By Servaas van den Bosch
WINDHOEK Sat Nov 30, 2013 11:33am EST
WINDHOEK (Reuters) - A Mozambique Airlines plane en route to Angola crashed in a game park in northeast Namibia, killing all 33 people on board, Namibian police said on Saturday.
Flight TM 470 left Maputo on Friday for the Angolan capital Luanda with 27 passengers and six crew when it lost contact with air traffic controllers, the national carrier said in a statement.
Namibian Police Force Deputy Commissioner Willy Bampton said rescue workers had found the burned-out wreckage of the aircraft in the dense bush of Bwabwata National Park, near the borders with Angola and Botswana.
"The plane has been completely burned to ashes and there are no survivors," Bampton said.
A Bwabwata game ranger at the scene said the plane's black boxes, including the voice recorder, had been located and taken by investigators.

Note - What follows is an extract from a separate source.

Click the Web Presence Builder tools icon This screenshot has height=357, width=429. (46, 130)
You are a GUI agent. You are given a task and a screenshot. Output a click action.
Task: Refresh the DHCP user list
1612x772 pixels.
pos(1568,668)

"The bodies are scattered all over the place. It's a horrible sight," said the ranger, who identified himself only by his surname, Shinonge.

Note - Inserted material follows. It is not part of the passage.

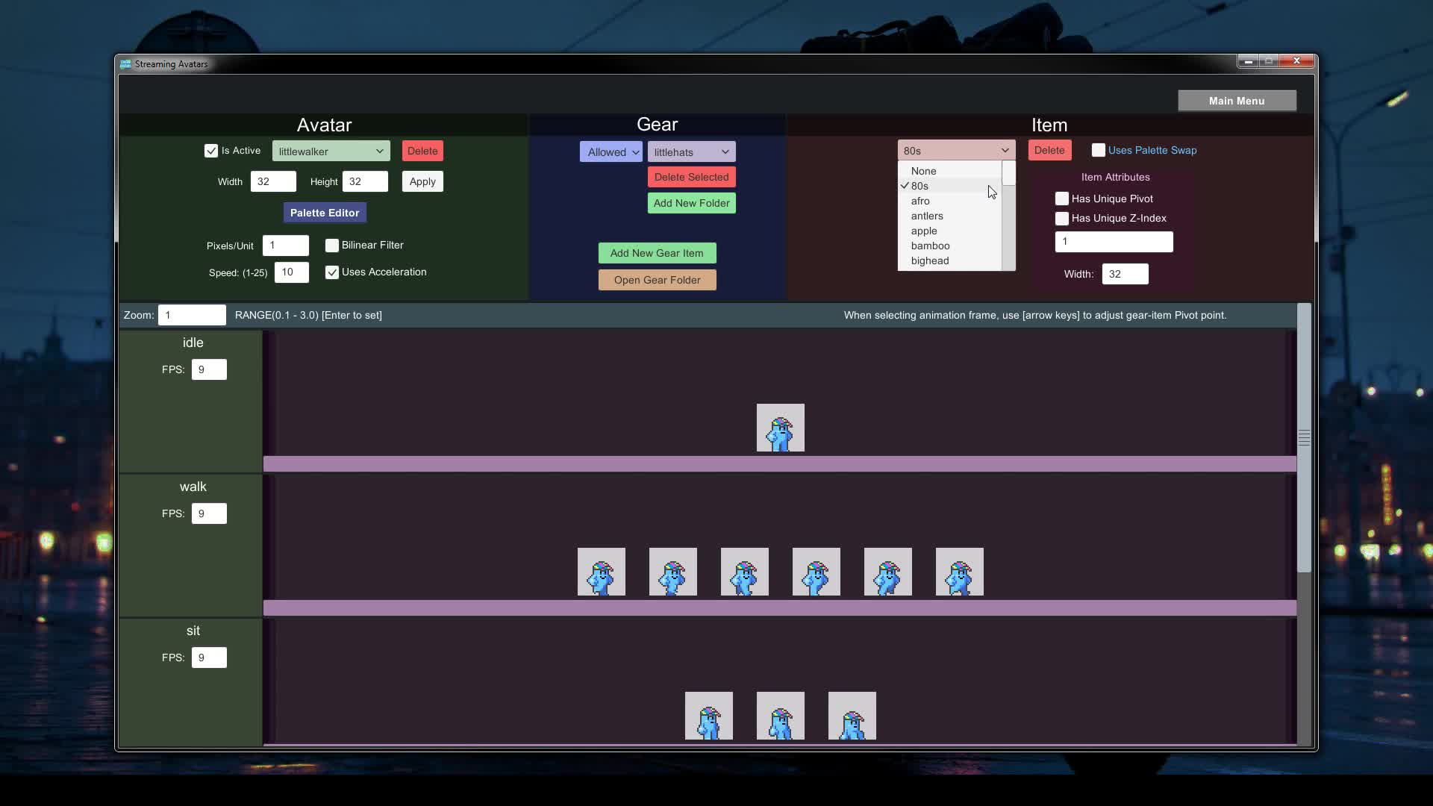Drag the Zoom range slider
The height and width of the screenshot is (806, 1433).
tap(193, 315)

The remote, 6,100 sq km (2,300 sq mile) park is home to wildlife including elephants, lions and wild dogs.
Mozambican officials said there had been bad weather and poor visibility at the time the plane, an Embraer 190, went missing.

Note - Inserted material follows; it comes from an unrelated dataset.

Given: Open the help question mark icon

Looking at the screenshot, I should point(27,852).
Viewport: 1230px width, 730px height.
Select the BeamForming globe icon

The flight left the Mozambican capital Maputo at 11:26 a.m. (0426 GMT) on Friday and was due to land in Luanda almost four hours later.
Namibia's aircraft investigation unit launched a helicopter search for the plane on Friday but called it off because of heavy rain, an investigator said, adding the search had resumed on Saturday.
Brazil's Embraer SA said in a statement that the plane had been delivered to Mozambique Airlines in November 2012. It said it was sending its own technicians to the crash site.
In a statement on its website, Mozambique Airlines listed the nationalities of the 27 passengers on Flight TM470 as 10 Mozambicans, nine Angolans, five Portuguese, one French, one Brazilian and one Chinese. It had earlier said there were 28 passengers on board.